Evergreen Memorial Gardens handles about 900 deaths annually, Carlson estimates. About 3,600 people died in Clark County in 2018, the most recent full-year data available.

“We have handled and brought into our care some who have died from the virus, but there’s not been a big influx,” Carlson said. “Unlike those poor people in New York City.”

Bodies there have piled up so fast funeral homes can’t keep pace. Mourners’ urge to gather caused an uproar last week when New York Mayor Bill de Blasio oversaw police dispersal of a crowd at a rabbi’s funeral in Brooklyn.

In Vancouver, Evergreen Memorial Gardens’ doors are locked but staff still meet with clients by appointment. They have to keep their distance, which goes against their instincts. Most clients are opting to handle arrangements by phone, email, fax or online meetings, Carlson said.

“It is a high-touch business. I call it a hearts-and-flowers business. We can’t do that now,” Carlson said.

Clients often want to put everything on hold, but bodies must be buried or cremated in a timely way.

“We encourage people to continue on with the process, and at a later time, to gather as a big group for a memorial service at a church or fraternal order,” Carlson said. “If this goes on for months, that will make a difference in terms of what they will do as time goes on and we get further away from the death.”

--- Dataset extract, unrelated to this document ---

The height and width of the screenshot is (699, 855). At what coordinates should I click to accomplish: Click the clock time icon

It can be agonizing for the bereaved not to be able to mark deaths the way they’d like, and sometimes they lash out at funeral directors, said Landis Epp. Now semi-retired, he has worked as a trauma chaplain for 35 years, informing loved ones of deaths. Bridger’s service was the third he has officiated since the pandemic shutdowns. We often hear about first responders; Epp calls funeral directors “last responders.”

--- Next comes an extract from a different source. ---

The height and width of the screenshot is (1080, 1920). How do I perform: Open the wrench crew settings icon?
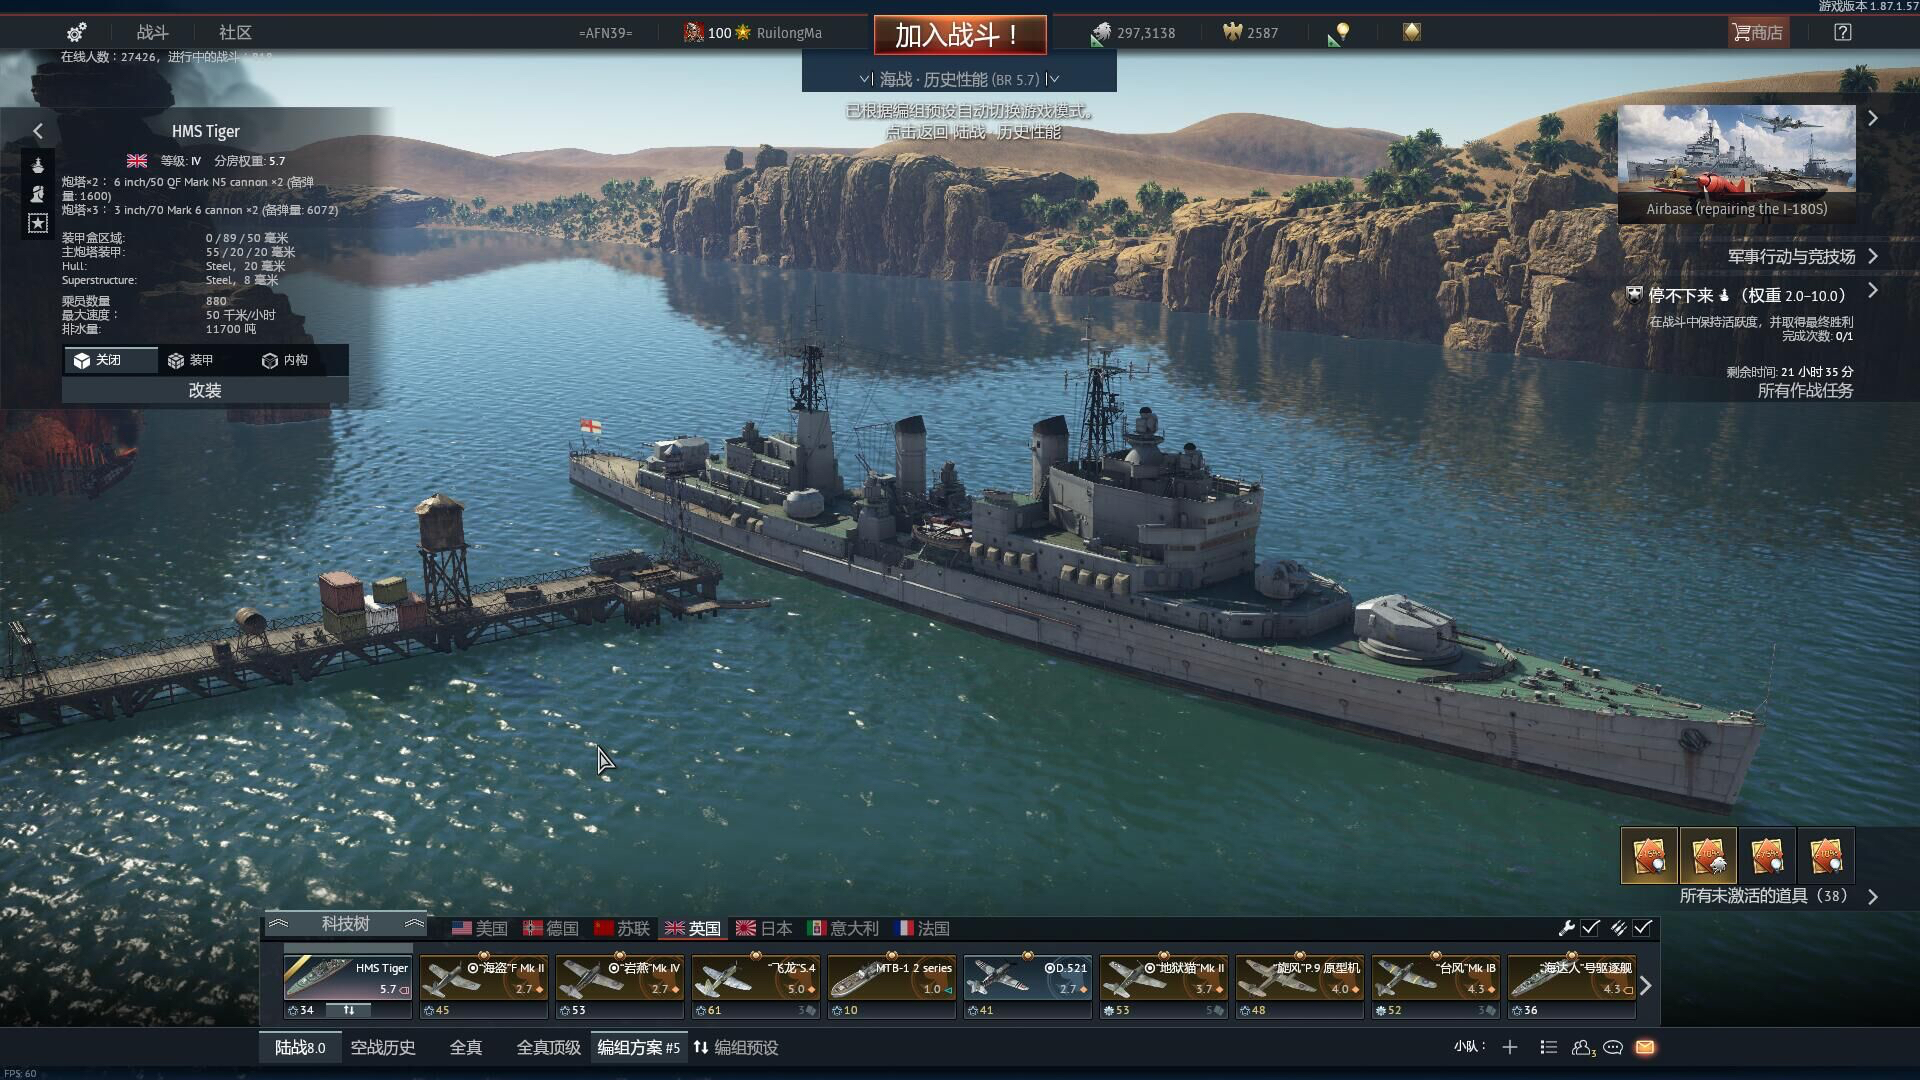(x=1567, y=928)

“The funeral directors have been overlooked in this pandemic,” he said. “Grieving is an interesting study. It isn’t the service that ends grief. It’s a long process. Our funeral practices help to facilitate grief. It does something psychological to us when we honor someone who has died.”

He remarked that at age 75, he finds himself amazed by the use of livestreaming. Only immediate family can attend a graveside service like the one he officiated for Bridger, but others were able to watch remotely.

“I’m so grateful for the technology we have that mitigates this somewhat,” Epp said. “Knowing that someone cared about them and their loss, it helps with the grieving process.”

Markham said even though her mother’s services were vastly different from those held for her father a couple of years ago, they went well. She’s grateful Evergreen Memorial Services offered the drive-thru viewing. 

“We are so thankful we were able to do that so we could have closure,” Markham said.

Later, when all this is over, family will gather and invite Epp, too, so they can share stories about her mother, Markham said. “We’ll meet at the cemetery and have a little potluck. At least that way she hasn’t been forgotten.”